Ovine Pulmonary Adenocarcinoma: A Unique Model to Improve Lung Cancer Research

Abstract

Lung cancer represents a major worldwide health concern; although advances in patient management have improved outcomes for some patients, overall 5-year survival rates are only around 15%. In vitro studies and mouse models are commonly used to study lung cancer and their use has increased the molecular understanding of the disease. Unfortunately, mouse models are poor predictors of clinical outcome and seldom mimic advanced stages of the human disease. Animal models that more accurately reflect human disease are required for progress to be made in improving treatment outcomes and prognosis. Similarities in pulmonary anatomy and physiology potentially make sheep better models for studying human lung function and disease. Ovine pulmonary adenocarcinoma (OPA) is a naturally occurring lung cancer that is caused by the jaagsiekte sheep retrovirus. The disease is endemic in many countries throughout the world and has several features in common with human lung adenocarcinomas, including histological classification and activation of common cellular signaling pathways. Here we discuss the in vivo and in vitro OPA models that are currently available and describe the advantages of using pre-clinical naturally occurring OPA cases as a translational animal model for human lung adenocarcinoma. The challenges and options for obtaining these OPA cases for research purposes, along with their use in developing novel techniques for the evaluation of chemotherapeutic agents or for monitoring the tumor microenvironment in response to treatment, are also discussed.
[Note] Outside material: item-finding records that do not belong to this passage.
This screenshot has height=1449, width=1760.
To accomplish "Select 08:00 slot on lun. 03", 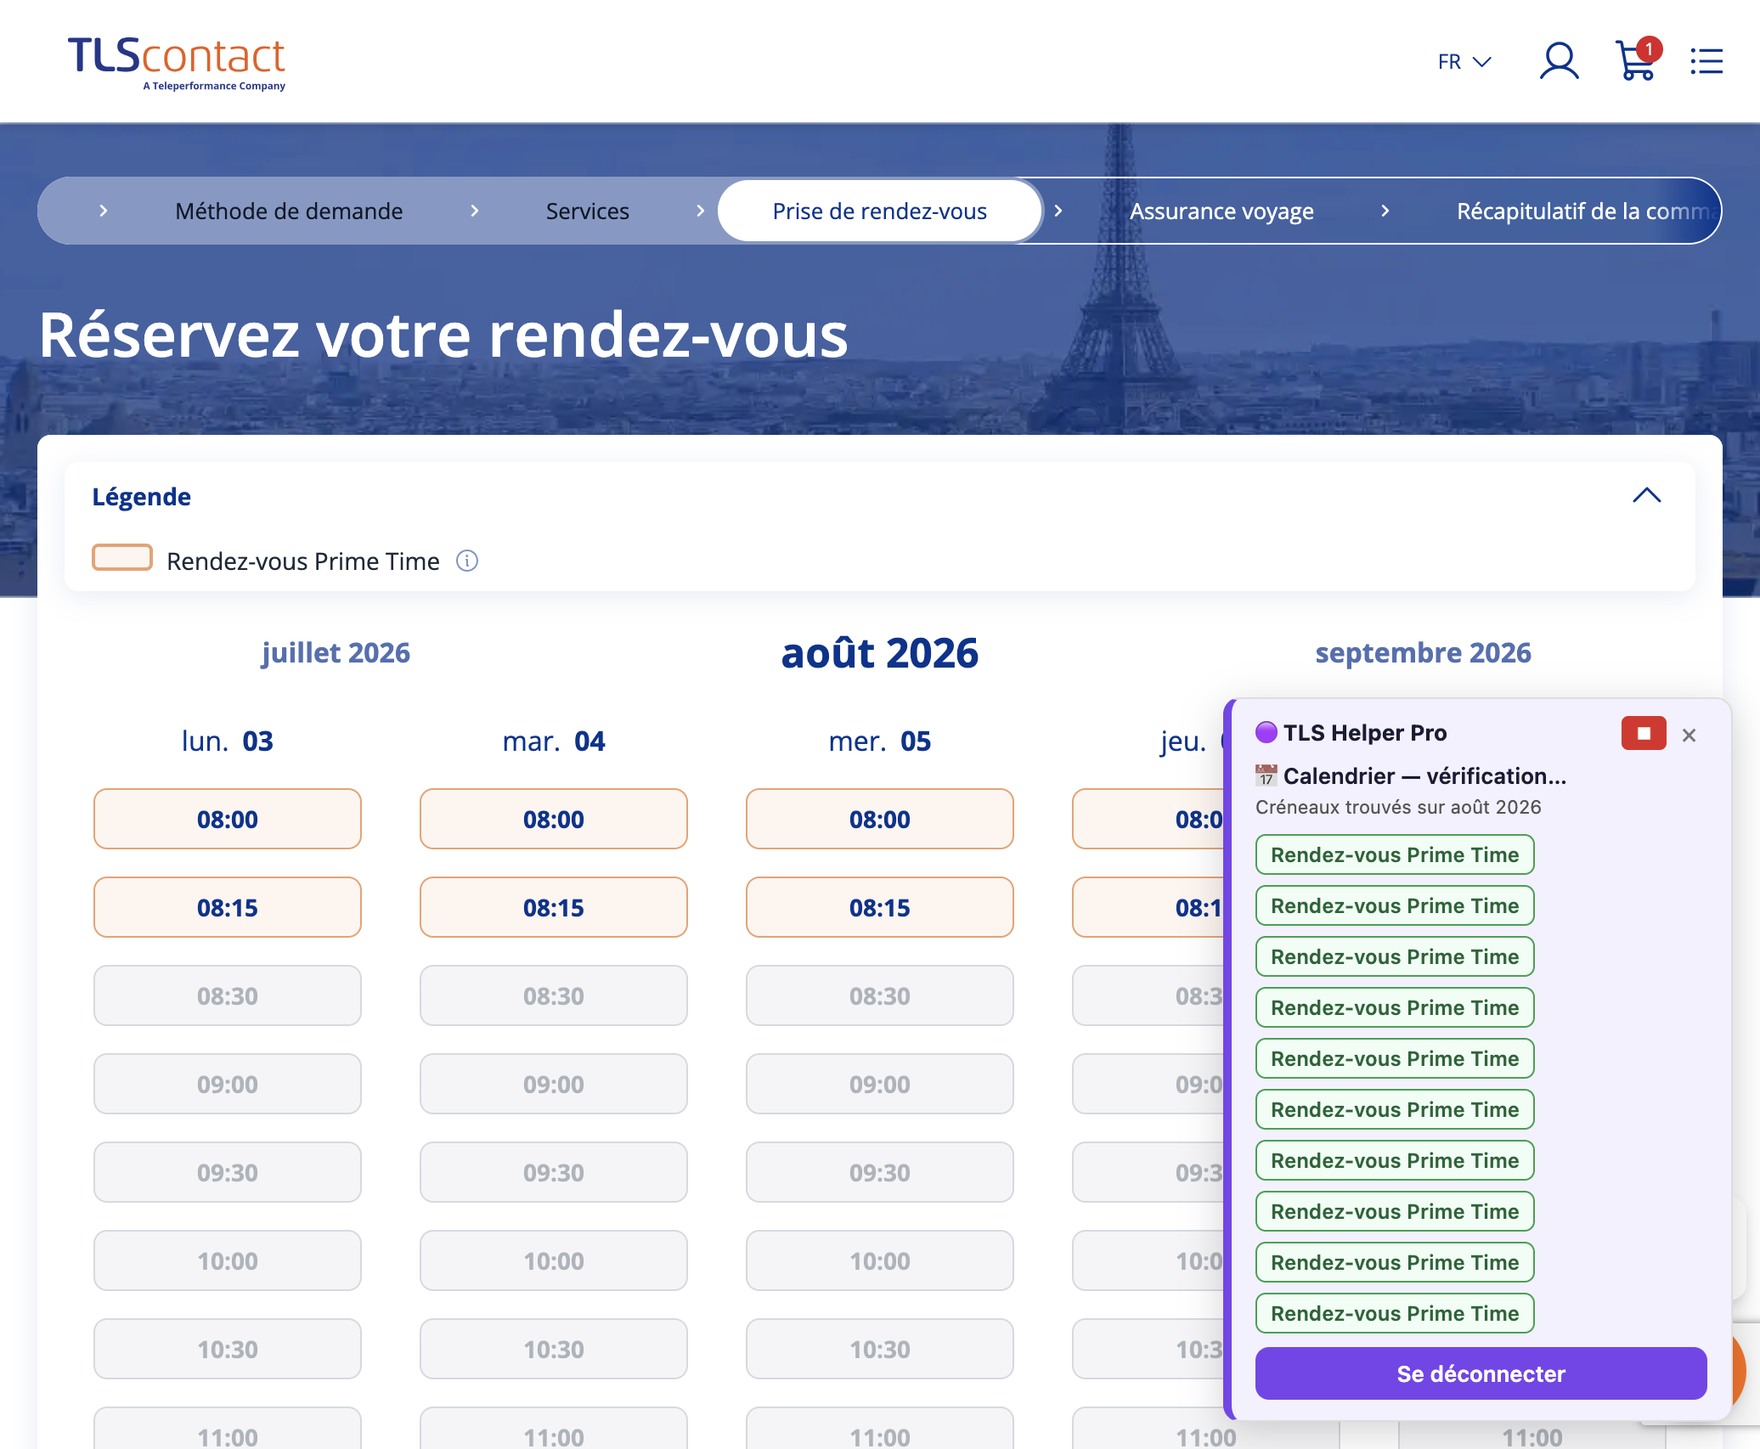I will coord(228,819).
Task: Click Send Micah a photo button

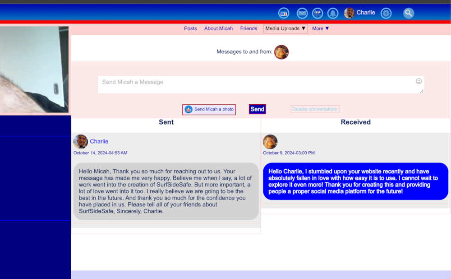Action: (x=209, y=109)
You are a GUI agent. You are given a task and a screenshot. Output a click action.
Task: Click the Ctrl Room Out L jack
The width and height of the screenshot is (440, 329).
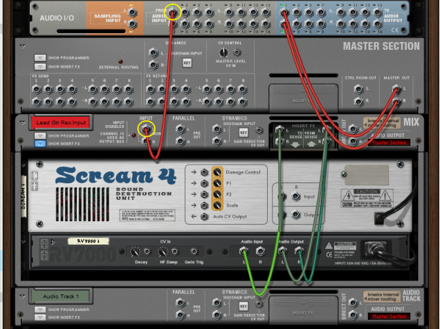coord(358,88)
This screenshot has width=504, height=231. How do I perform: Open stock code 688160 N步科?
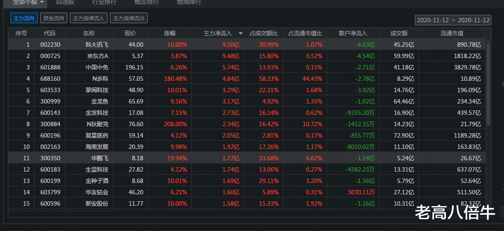(x=47, y=79)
Keywords: comparative oncology; human lung cancer; jaagsiekte sheep retrovirus; ovine pulmonary adenocarcinoma; sheep lung cancer models.

Figure 1

Ovine and human comparative gross anatomy. (A) Ovine lower respiratory tract. (B) Human lower respiratory tract.

Figure 2

Histological appearance of OPA tumors. (a–c) OPA haematoxylin and eosin stained sections. (a) Columnar tumor cells can be seen lining the alveolar septa (black arrows), forming acinar, or papillary proliferations. Two groups of neutrophils are present between the tumor cells (red arrows). (b) Alveolar macrophages can be seen at the top right-hand side of the image and are characterized by large amounts of foamy cytoplasm. (c) Accumulation of mononuclear immune cells, mostly lymphocytes, and plasma cells, can be observed at the top left-hand side of the image. (d) Masson's trichrome stained section. Collagen is stained blue and can be identified surrounding the tumor cells (yellow arrow heads), acting as a scaffold for the influx of inflammatory cells.

Figure 3

Gross pathology of OPA tumors. (a,b) Large single advanced OPA tumors affecting the entire left cranial lung lobe. The lesions are gray in color with a clear distinct boundary between neoplastic tissue and the neighboring pink aerated lung. Extensive fibrous tissue can be seen attached to the overlying pleura of the tumor. (c) Two discrete OPA tumors within the right cranial and caudal lung lobes.

Figure 4

Thoracic CT images of OPA tumors. (a) Axial, (b) Coronal, and (c) Sagittal planes. Three large areas of increased radiopacity are seen within the lung lobes consistent with advanced OPA tumors (outlined in red). One lesion is present within the dorsal region of the left cranial lung lobe with a further lesion in the ventral region of the left caudal lung lobe. A smaller lesion is present within the right caudal lung lobe. A patchy and hazy area of increased opacity (ground glass appearance), with preservation of bronchial and vascular patterns, is present (outlined in yellow) between the two tumors in the left lung lobes. This area is consistent with regions of neoplastic foci or a secondary pneumonia.